Conclusiones generales
Como vemos en la mayoría de las novelas analizadas, el
adulterio se produce en el seno de matrimonios pertenecientes a la clase
burguesa, en especial, en la de provincias. Es por este motivo por el que las
mujeres se encuentran tan expuestas lo que provoca que la conducta indecorosa
conlleve la necesidad de una reparación pública que proteja la posición social
del esposo. En este sentido, la mayoría de las novelas terminan con la muerte
de la adúltera que paga, así, el pecado cometido. Si en Madamme Bovary Emma se envenena, en Anna Kárenina la protagonista se arroja al tren, en Culpa o expiación, donde el adulterio ni
siquiera llega a producirse, la protagonista termina muriendo como consecuencia
de todas las pasiones experimentadas.
En cuanto al argumento, suele presentarnos
a mujeres casadas por razones ajenas al sentimiento amoroso que descubren el
amor fuera del seno matrimonial. Se trata de mujeres inteligentes que tienen
que luchar entre ser fieles a sus principios morales o dejarse llevar por los
impulsos del corazón.
Como hemos podido comprobar, el tema del
adulterio y en especial el femenino, es un tema muy recurrente en la historia
de la literatura, pero sobre todo en la literatura realista desarrollada
durante el siglo XIX tanto dentro como fuera de España. Cabe señalar también
los problemas que muchos de estas novelas tuvieron para ser publicadas debido
al tratamiento de un tema tan delicado como es el adulterio.
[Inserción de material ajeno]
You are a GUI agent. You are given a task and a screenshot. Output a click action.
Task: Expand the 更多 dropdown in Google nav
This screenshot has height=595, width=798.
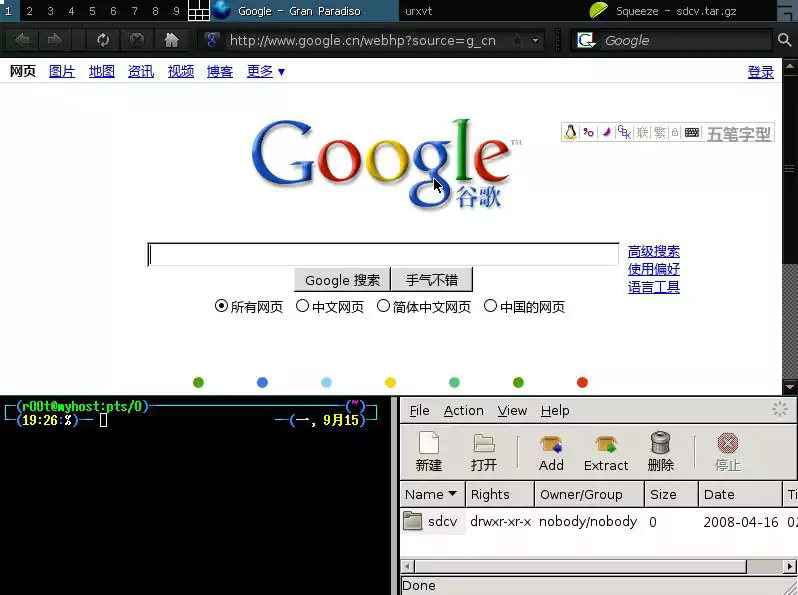pos(266,72)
Después del siglo XIX, y gracias a las
grandes conquistas femeninas alcanzadas, el tema del adulterio ha sido un tema
menos tratado en la literatura. No obstante, lejos de desaparecer de nuestro
panorama literario, seguimos encontrando grandes obras con nuevos enfoques
sobre la temática del adulterio como Doña
flor y sus dos maridos (1966) de Jorge Amado o Las edades de Lulú (1989) de Almudena Grandes.